Harvard Second in Relay

Yale coasted to an easy 400-yard relay victory, while the Crimson freestylers finished second and Army third. Dartmouth had a good lead for second place, but an early jump caused disqualification.

The 50-yard freestyle went to Yale's Don Sheff in 23.2 Rutgers' Bob Nugent missed by two or three inches. Captain Ray Reid of Yale finished third, and Dave Hedberg of Harvard was a very close fourth.

The 220-yard freestyle was Yale all the way. Jack Blum set a meet record in the event last year in 2:10.4, but his three sophomore teammates all eclipsed that mark and left him behind in fourth. Army captain Jack Craigic kept pace most of the way, but finally fell behind to a deep fifth.

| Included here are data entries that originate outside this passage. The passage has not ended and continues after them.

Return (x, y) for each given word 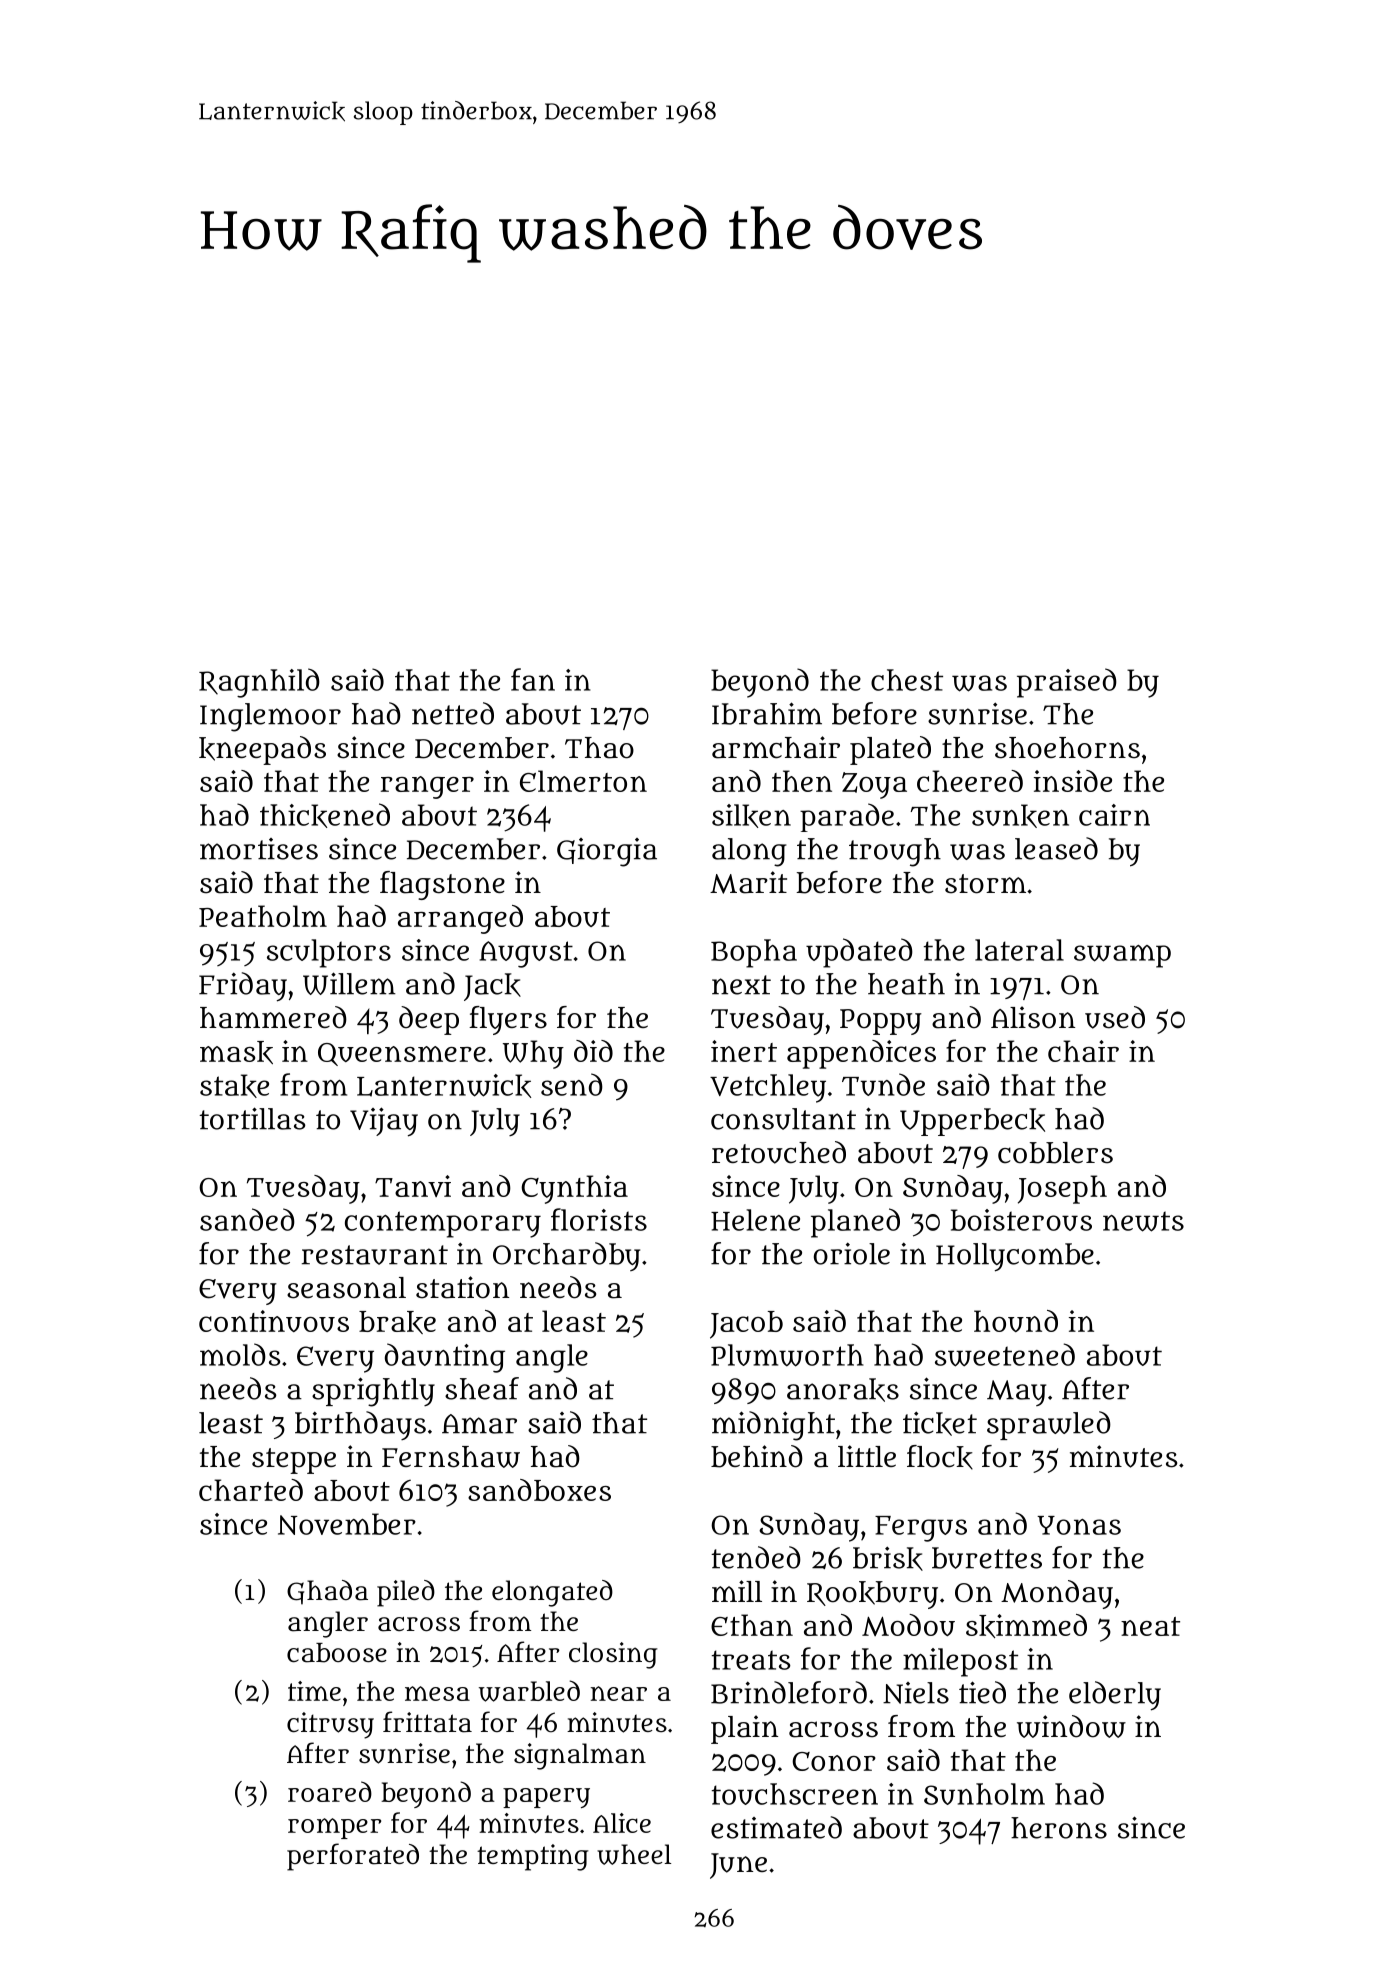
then (802, 781)
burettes (987, 1558)
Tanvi (413, 1186)
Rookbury (872, 1595)
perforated (353, 1857)
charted (251, 1490)
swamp (1122, 956)
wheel (634, 1854)
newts (1143, 1221)
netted (453, 713)
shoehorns (1067, 748)
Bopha (754, 953)
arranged (460, 919)
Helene (755, 1220)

The Yale relay quartet of Larom Munson, Bill Farnsworth, Blum, and Sheff was two yards ahead of Dartmouth, when Coach Bob Kiphuth ordered Sheff to loaf through the last 100 yards.

Two American Records

Marshall holds the world record at 220-yards (2:05.5 last year); his time last night crased William Smith's (Ohio State) intercollegiate mark of 2:08.2 in 1949, Blum's 1950 meet record of 2:10.4, and John Patten's (Michigan) 1942 pool record of 2:10.0.

Thomas' backstroke performance bettered the intercollegiate standard set earlier this year by Jack Taylor of Ohio State and Steinhart's pool record of 2:15.5.